#### YOUR ASSIGNMENT:
Work through the data below and copy out every line where "button" is found.

Segment Start: DATASET ENTRIES

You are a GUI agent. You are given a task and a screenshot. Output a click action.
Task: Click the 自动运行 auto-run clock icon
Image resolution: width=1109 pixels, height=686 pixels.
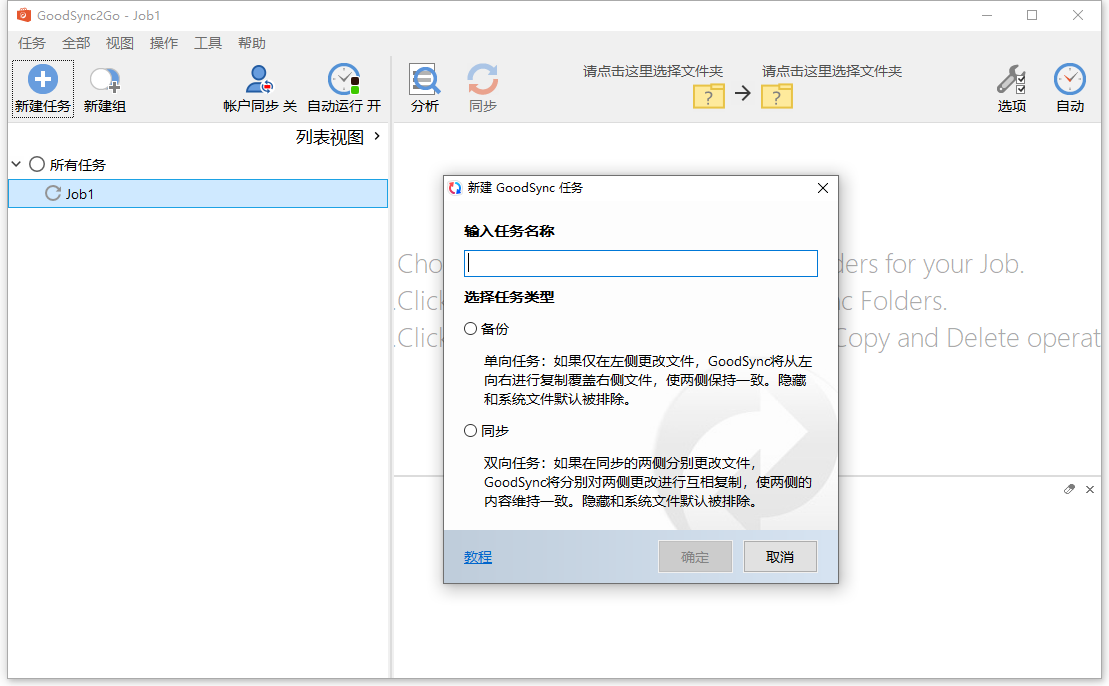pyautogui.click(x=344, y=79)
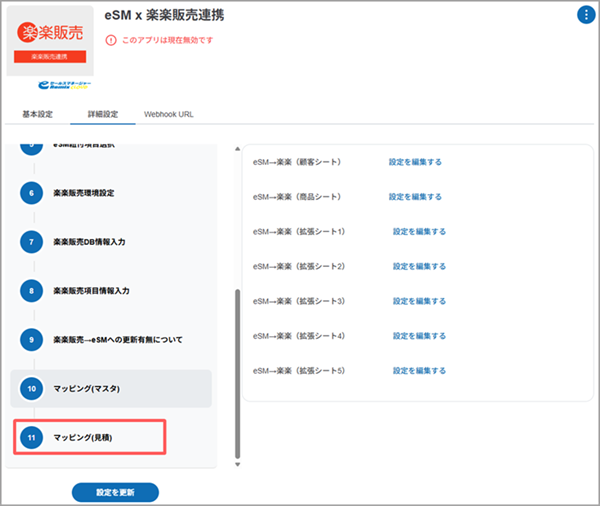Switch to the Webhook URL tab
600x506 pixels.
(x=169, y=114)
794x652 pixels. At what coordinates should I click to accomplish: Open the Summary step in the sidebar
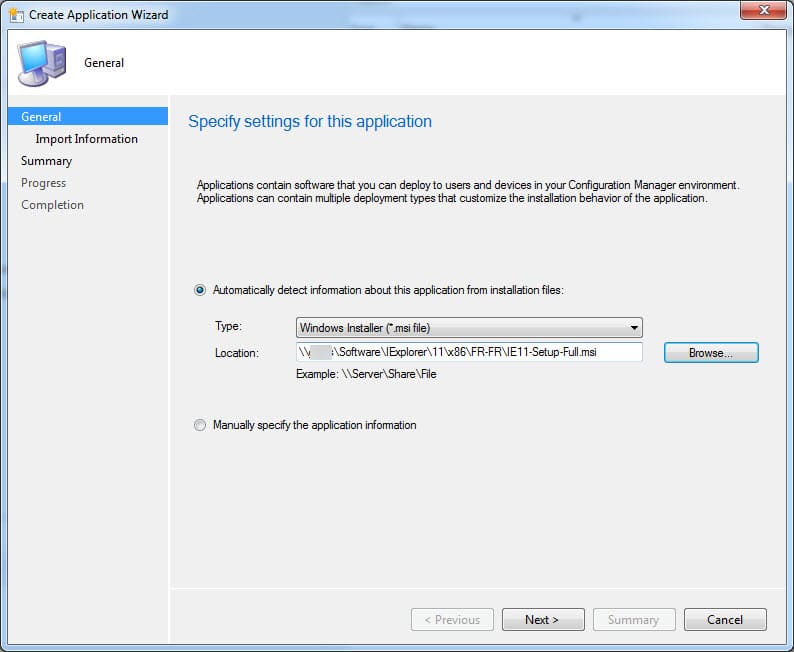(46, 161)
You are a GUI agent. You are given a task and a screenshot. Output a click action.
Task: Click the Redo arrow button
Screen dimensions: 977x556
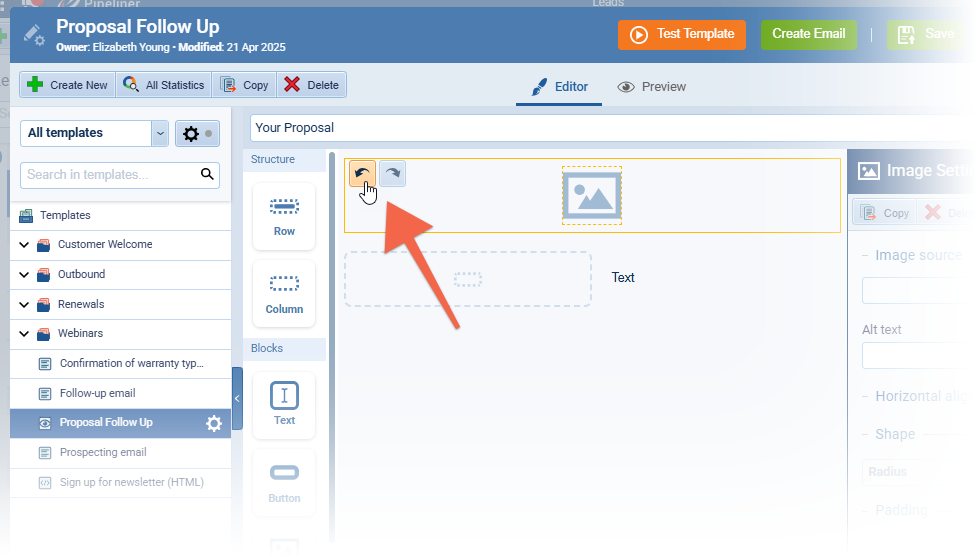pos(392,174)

Segment End: DATASET ENTRIES
Segment Start: DATASET ENTRIES

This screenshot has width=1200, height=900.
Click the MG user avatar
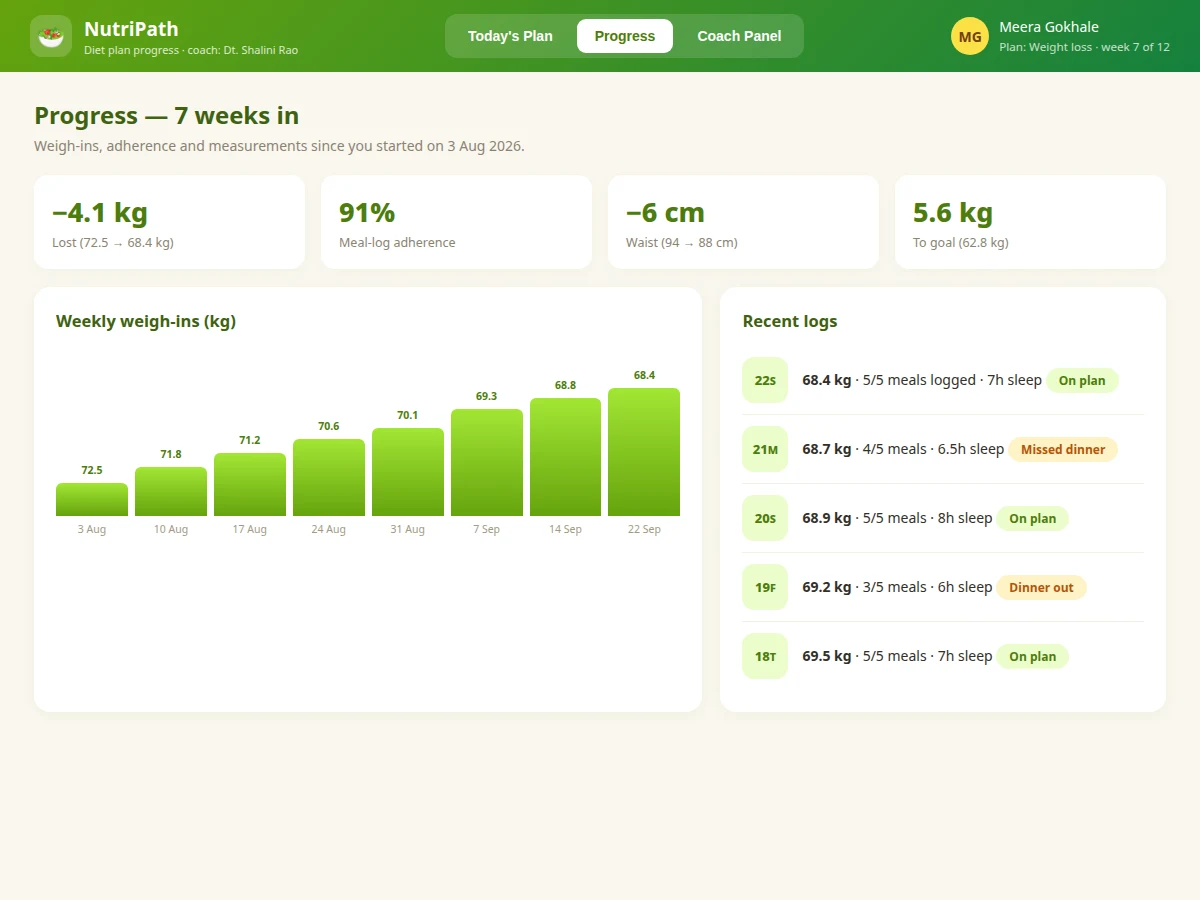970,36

Segment End: DATASET ENTRIES
Segment Start: DATASET ENTRIES

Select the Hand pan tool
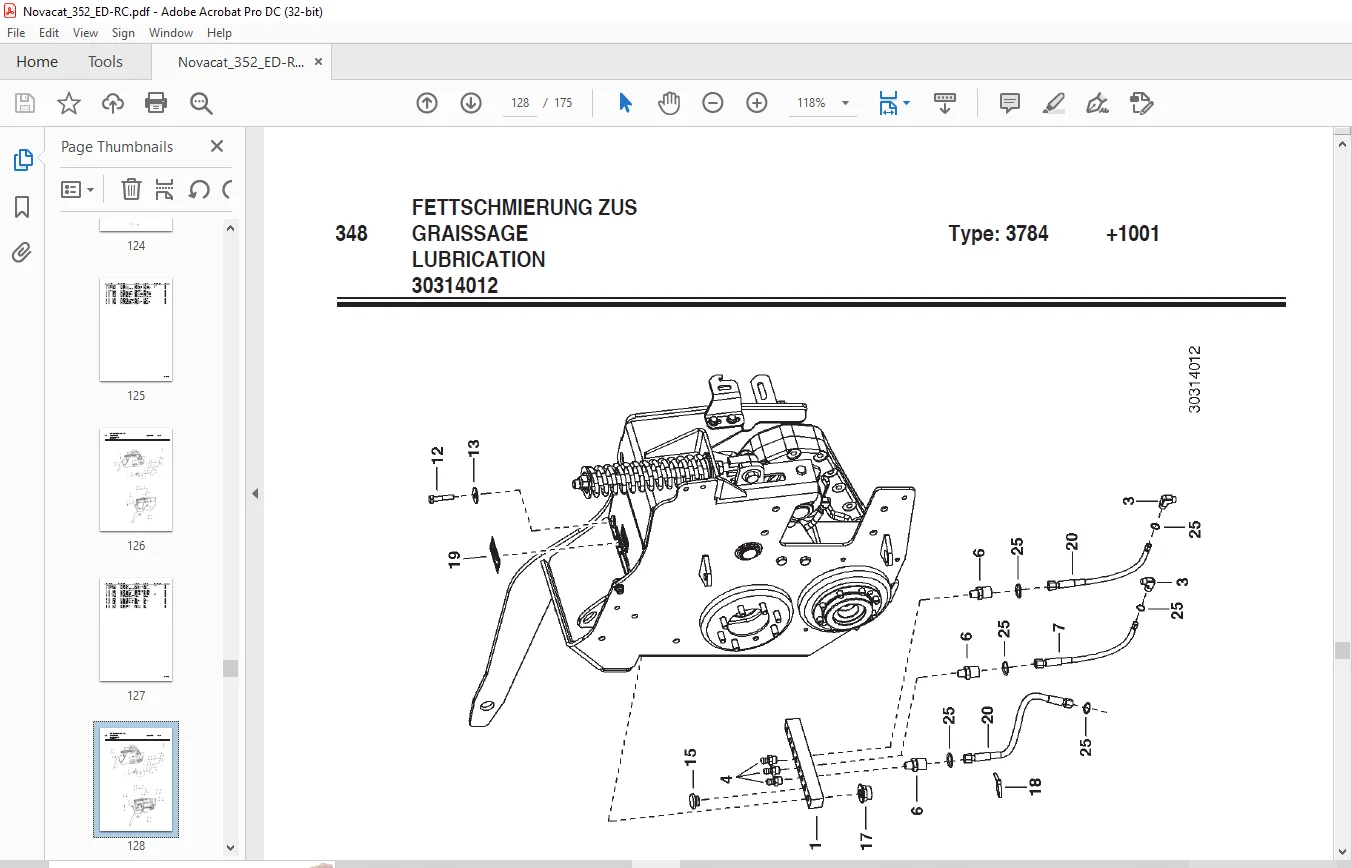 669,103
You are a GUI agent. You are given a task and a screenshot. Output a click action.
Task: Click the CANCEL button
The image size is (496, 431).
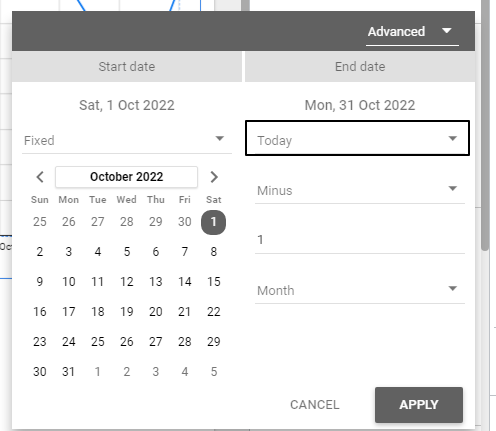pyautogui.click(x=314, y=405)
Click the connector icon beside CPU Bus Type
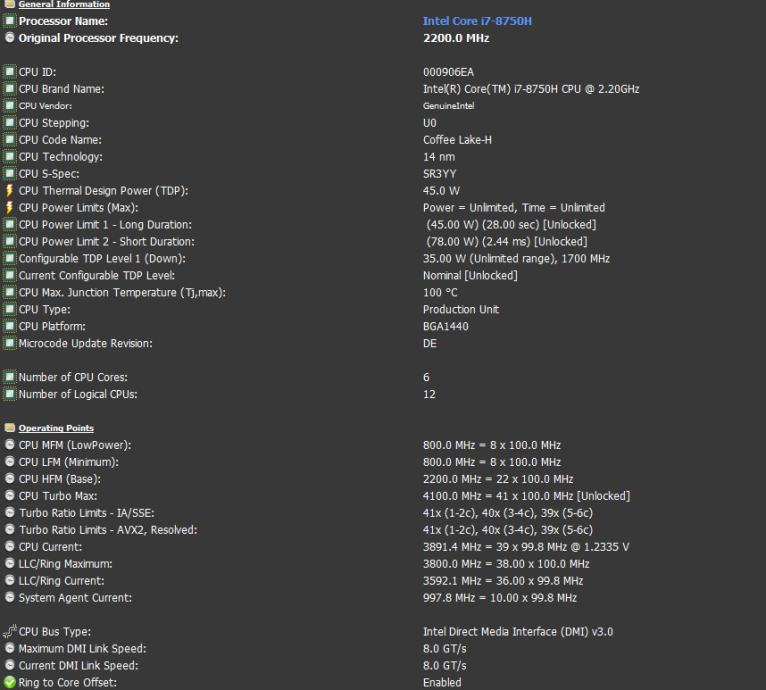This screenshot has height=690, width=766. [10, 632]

Segment End: DATASET ENTRIES

#### SOLVED EXERCISE:
Task: Click the Redo arrow button
Task: Click the CANCEL button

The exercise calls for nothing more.